A new research collaboration between Ford and MIT studies how pedestrians move in densely populated areas in order to improve transportation such as point-to-point shuttle services—and the data will also help Ford beef up its autonomous and driver-assist technologies.

The MIT project is designed to enhance models that predict demand for mobility-on-demand services, such as the dynamic shuttle that Ford’s employees use at its Michigan headquarters. During the past five months, researchers have used sensors and cameras mounted to the vehicles to record foot traffic between different points on campus. (LiDAR is considered to be far more accurate than GPS when it comes to detecting and localizing objects from the surrounding environment.)

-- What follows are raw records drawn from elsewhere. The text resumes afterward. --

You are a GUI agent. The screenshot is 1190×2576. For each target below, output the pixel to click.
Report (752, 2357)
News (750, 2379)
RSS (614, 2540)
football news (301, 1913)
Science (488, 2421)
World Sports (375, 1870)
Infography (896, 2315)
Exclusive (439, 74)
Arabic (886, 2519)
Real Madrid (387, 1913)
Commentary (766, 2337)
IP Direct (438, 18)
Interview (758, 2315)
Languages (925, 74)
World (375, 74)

Ford and MIT then use the data to study the overall pattern of how pedestrians move across campus, which helps them predict where the most demand for the shuttles will be at any given moment. Based on that information, the shuttles can be pre-positioned and routed to serve the campus as efficiently as possible. Other factors researchers take into account include weather conditions, class schedules, and even the habits of individual professors.

“Researchers are using LiDAR sensors, cameras, machine learning, and algorithms to measure pedestrian flow and accurately predict demand for shuttles,” said Bryan Goodman, manager and technical leader in Ford’s division of autonomous vehicle analytics. “Autonomous vehicles will use 3D LiDAR, and that will be the future, but MIT’s goal was to see how far they could push lower-cost 2D LiDAR and still get good results.”

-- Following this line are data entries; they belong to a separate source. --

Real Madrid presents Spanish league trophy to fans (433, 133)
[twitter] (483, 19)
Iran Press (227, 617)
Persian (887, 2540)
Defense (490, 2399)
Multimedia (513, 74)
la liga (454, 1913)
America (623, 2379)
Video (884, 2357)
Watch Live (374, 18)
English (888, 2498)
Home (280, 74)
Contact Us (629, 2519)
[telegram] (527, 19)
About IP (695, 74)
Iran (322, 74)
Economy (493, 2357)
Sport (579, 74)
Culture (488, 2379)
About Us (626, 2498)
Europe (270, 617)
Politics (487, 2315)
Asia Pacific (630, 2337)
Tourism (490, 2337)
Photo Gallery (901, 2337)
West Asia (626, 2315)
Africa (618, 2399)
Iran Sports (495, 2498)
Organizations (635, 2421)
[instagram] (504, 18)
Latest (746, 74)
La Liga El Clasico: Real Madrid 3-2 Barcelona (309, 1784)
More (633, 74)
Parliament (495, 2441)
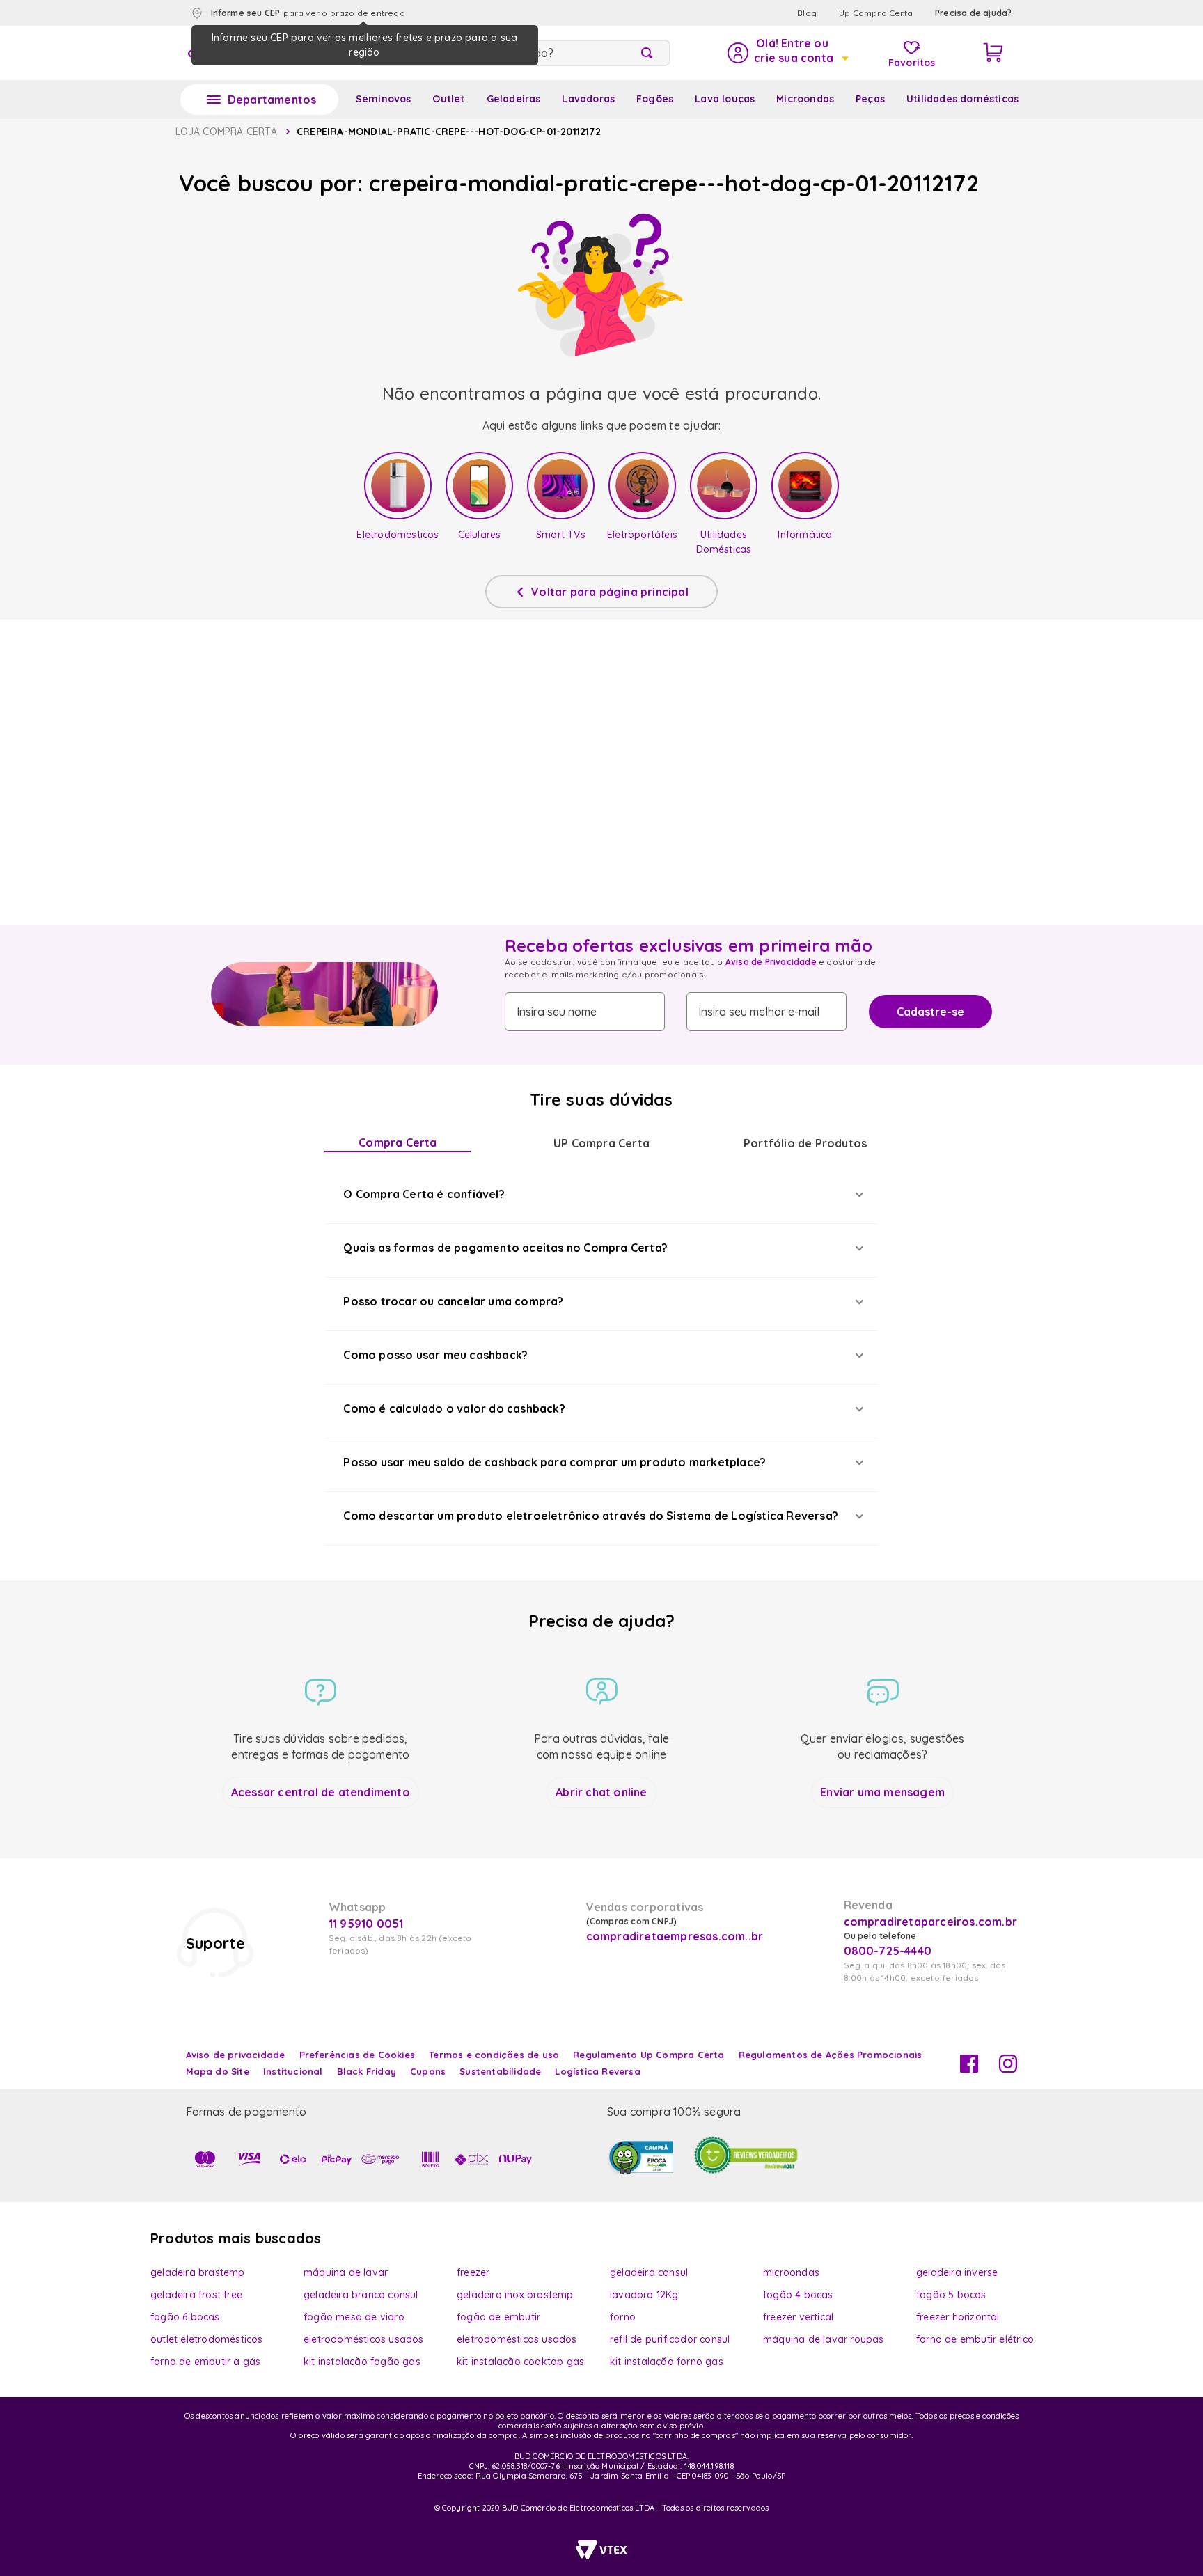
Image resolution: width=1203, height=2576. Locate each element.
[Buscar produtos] (649, 53)
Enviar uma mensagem (882, 1792)
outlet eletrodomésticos (206, 2339)
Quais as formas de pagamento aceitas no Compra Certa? (505, 1248)
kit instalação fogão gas (362, 2361)
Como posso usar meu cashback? (435, 1355)
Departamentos (272, 100)
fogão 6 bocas (185, 2317)
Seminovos (383, 99)
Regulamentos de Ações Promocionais (830, 2054)
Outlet (448, 99)
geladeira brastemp (197, 2272)
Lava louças (725, 99)
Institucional (293, 2071)
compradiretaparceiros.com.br (931, 1922)
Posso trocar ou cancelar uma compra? (453, 1301)
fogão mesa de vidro (354, 2317)
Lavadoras (588, 99)
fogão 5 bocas (951, 2294)
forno (623, 2317)
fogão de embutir (498, 2317)
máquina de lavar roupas (823, 2339)
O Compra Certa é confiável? (423, 1194)
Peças (870, 99)
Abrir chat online (601, 1792)
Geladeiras (514, 99)
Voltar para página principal (610, 592)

Over the summer, a group of faculty and students were granted access to three small electric shuttle vehicles (see photo) that resemble futuristic golf carts and are small enough to traverse sidewalks and other areas typically off-limits to cars. Starting in September, the vehicles will be available to the entire campus; riders summon the vehicles by using an app on their smartphones. Goodman said MIT’s campus, with its abundance of pedestrian-filled quads, made it an ideal place to do the research.

“MIT’s security service already used these small vehicles, and the Aerospace Controls Lab specializes in predicting movement and detecting presence,” Goodman explained. “How do you optimize the position of the shuttle?”

The MIT researchers Ford is working with study topics related to autonomous systems and control design for aircraft, spacecraft, and ground vehicles, particularly estimation and navigation, planning and learning under uncertainty, and vehicle autonomy.

Ford plans to take the findings from the MIT collaboration and incorporate them into its own in-house mobility services. The company hopes to reduce the wait times for its dynamic shuttle, which provides point-to-point rides to employees via mobile app on its Dearborn, MI, campus. The MIT project is one of more than 30 mobility research initiatives currently underway between Ford and universities in the U.S., Germany, and China.